*INPUT FOR THIS TASK:*

*** Block opens ***

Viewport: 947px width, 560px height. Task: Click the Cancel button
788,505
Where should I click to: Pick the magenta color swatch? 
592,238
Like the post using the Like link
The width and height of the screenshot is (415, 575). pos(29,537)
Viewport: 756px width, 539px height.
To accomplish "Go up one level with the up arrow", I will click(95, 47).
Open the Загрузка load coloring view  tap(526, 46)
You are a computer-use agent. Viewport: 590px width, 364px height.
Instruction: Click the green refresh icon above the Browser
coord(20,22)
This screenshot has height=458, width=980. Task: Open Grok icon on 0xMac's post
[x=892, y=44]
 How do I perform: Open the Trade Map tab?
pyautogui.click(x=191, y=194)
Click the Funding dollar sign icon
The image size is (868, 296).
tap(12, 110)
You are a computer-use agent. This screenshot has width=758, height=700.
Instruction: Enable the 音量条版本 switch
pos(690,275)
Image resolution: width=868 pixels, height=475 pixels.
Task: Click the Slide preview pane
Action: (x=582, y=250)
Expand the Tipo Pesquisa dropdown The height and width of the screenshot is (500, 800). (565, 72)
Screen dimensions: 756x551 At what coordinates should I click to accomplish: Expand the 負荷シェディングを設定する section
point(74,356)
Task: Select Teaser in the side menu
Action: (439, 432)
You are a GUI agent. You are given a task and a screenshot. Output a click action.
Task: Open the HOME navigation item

*** Block closes ***

*EXERCISE OBJECTIVE:* Every line above carrying the word "computer" needs to be shown.

*SOLUTION FOR THIS EXERCISE:*
You are a computer-use agent. Viewport: 590px width, 364px height.
You are a computer-use agent. This screenshot has width=758, height=700.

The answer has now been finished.